A strong, ductility maintained, and high-temperature resistant Ti-based composite with TiC@(TiCr2+α-Ti) reinforced particles

Abstract

While material with light, strong, and high-temperature environment resistant is highly attractive to aeroengines, achieving the combination of all these properties in composite remains a challenge. As these properties typically require the combination of various materials, especially incorporating the extremely brittle intermetallic compound at room temperature into a particle-reinforced composite inherently troubled by the "strength-ductility" contradiction, which can easily exacerbate the inherent brittleness of the material. Herein, we present a composite based on Cr2AlC-Ti system, which generates reinforcements with TiC@(TiCr2+α-Ti) shell-core architecture in the Ti matrix through a straightforward eutectoid reaction. The reinforcements are continuously distributed on a macroscopic level, establishing a co-continuous structure with β-Ti in 3D space. Microscopically, the shell-core structure has a multi-level TiCr2/α-Ti alternating layer structure as in natural nacre.
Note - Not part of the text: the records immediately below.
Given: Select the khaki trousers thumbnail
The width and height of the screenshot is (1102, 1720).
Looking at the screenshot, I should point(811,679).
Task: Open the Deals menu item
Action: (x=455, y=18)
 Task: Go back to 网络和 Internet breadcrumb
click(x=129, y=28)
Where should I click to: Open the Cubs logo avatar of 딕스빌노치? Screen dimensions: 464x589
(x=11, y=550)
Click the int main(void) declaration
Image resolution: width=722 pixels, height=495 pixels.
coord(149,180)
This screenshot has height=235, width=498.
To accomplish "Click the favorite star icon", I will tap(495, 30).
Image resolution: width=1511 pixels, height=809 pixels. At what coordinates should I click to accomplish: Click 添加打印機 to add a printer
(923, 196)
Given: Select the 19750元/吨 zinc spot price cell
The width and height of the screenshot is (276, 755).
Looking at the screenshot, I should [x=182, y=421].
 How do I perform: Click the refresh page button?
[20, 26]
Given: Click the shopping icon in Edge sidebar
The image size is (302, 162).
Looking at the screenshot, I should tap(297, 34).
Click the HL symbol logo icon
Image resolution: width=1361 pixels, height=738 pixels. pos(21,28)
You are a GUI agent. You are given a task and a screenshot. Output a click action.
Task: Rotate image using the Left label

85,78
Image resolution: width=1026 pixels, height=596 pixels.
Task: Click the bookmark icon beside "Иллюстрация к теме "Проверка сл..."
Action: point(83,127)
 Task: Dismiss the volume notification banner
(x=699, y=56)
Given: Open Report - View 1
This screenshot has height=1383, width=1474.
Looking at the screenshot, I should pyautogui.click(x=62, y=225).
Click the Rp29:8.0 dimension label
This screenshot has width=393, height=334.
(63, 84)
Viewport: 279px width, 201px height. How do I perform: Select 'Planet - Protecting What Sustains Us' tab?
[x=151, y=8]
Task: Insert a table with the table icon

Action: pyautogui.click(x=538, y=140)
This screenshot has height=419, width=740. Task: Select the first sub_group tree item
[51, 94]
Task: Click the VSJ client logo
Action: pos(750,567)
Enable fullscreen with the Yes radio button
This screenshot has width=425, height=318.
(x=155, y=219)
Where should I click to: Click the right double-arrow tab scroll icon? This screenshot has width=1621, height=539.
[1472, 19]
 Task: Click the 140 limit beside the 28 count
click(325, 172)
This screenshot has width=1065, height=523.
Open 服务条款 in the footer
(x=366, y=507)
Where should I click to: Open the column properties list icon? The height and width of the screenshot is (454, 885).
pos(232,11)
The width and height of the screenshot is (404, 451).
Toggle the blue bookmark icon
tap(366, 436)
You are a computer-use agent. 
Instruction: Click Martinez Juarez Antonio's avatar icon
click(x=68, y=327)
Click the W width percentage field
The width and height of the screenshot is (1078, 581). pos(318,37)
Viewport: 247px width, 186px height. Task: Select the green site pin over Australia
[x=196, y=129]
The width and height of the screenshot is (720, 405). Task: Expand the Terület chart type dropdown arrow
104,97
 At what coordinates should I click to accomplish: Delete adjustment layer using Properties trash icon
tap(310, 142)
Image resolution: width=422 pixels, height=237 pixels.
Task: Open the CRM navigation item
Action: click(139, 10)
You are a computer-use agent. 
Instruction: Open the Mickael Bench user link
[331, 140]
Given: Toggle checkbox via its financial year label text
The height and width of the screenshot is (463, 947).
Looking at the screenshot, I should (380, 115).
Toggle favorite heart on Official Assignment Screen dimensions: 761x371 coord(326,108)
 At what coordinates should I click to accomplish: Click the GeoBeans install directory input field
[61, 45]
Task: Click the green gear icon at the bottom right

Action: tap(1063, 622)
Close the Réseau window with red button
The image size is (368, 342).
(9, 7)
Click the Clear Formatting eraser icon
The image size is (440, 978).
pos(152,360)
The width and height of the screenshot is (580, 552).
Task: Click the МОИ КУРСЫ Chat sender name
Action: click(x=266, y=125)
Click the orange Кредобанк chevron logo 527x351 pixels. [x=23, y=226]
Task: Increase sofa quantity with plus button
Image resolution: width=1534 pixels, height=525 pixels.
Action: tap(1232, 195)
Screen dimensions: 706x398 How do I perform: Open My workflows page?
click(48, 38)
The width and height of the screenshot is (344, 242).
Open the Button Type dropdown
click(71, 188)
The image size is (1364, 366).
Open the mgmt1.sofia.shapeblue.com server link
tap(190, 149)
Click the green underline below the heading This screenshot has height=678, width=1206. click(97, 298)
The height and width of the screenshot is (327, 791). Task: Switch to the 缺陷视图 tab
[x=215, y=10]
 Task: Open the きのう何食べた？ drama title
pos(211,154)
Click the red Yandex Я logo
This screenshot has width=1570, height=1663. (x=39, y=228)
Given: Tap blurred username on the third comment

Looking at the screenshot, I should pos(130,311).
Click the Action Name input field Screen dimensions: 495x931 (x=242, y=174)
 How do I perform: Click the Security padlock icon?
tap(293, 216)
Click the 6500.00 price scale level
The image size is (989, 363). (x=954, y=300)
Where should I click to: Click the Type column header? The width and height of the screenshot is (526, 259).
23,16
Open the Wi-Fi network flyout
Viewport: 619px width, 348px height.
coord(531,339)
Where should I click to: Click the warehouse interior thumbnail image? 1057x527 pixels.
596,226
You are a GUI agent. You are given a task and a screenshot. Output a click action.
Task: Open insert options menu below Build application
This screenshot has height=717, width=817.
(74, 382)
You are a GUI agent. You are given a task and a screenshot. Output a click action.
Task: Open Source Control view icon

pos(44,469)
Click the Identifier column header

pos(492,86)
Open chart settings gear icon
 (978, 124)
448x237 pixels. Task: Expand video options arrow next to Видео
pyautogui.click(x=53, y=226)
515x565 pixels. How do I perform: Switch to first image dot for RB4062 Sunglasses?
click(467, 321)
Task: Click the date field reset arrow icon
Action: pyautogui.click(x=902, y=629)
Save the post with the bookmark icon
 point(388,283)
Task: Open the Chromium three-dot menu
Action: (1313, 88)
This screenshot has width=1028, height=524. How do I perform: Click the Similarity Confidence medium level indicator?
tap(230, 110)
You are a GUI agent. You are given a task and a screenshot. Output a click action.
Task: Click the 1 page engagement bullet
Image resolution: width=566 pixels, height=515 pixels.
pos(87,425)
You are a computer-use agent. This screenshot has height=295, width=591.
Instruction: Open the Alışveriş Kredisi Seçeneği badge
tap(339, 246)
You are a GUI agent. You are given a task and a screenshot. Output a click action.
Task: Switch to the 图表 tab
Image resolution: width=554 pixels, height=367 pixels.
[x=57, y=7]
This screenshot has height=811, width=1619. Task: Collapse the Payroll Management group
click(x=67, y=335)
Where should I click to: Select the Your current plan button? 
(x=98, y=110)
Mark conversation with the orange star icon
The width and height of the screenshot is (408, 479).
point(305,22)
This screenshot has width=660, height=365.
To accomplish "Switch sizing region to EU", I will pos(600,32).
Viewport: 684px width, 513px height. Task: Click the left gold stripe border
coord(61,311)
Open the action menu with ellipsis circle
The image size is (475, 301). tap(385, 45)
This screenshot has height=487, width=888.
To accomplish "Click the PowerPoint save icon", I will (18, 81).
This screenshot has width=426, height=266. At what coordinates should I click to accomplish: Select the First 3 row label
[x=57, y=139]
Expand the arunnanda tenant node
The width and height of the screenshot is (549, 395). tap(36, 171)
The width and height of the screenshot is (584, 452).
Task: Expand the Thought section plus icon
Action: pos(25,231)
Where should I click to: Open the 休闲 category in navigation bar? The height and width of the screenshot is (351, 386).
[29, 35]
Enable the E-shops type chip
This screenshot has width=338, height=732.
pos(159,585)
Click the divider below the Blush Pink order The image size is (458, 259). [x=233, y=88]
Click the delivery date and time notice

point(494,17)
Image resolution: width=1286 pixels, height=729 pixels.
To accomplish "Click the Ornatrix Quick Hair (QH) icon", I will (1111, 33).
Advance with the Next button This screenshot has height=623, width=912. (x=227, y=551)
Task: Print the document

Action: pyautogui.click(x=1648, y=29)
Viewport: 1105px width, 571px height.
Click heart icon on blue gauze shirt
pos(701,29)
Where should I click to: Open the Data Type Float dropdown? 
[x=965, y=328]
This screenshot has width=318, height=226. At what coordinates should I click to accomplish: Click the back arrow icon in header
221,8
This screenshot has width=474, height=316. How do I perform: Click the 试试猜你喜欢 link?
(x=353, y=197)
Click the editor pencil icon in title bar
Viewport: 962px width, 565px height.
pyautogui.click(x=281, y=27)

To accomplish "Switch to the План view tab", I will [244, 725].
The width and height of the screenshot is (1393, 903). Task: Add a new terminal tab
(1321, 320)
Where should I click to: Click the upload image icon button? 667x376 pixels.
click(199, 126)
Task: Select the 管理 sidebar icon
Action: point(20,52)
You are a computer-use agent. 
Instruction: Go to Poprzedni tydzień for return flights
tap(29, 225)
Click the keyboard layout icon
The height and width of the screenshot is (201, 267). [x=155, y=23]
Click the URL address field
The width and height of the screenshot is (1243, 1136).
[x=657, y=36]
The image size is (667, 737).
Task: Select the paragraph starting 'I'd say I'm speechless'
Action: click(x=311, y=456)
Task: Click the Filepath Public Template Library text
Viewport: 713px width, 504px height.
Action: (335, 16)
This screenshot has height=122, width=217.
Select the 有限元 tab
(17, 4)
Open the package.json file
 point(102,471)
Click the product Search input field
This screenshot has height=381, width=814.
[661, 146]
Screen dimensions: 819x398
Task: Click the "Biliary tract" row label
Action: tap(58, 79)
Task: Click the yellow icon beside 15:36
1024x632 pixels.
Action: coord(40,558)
This multi-scale and multi-level structural design overcomes the brittleness of TiCr2 at room temperature by controlling its morphology and distribution, and achieves high content of ceramic particles in composite. The resulting composite has a compressive strength of about 2GPa at room temperature, and even at 600 °C when Ti matrix is completely softened, the composite has a commendable strength of about 800MPa.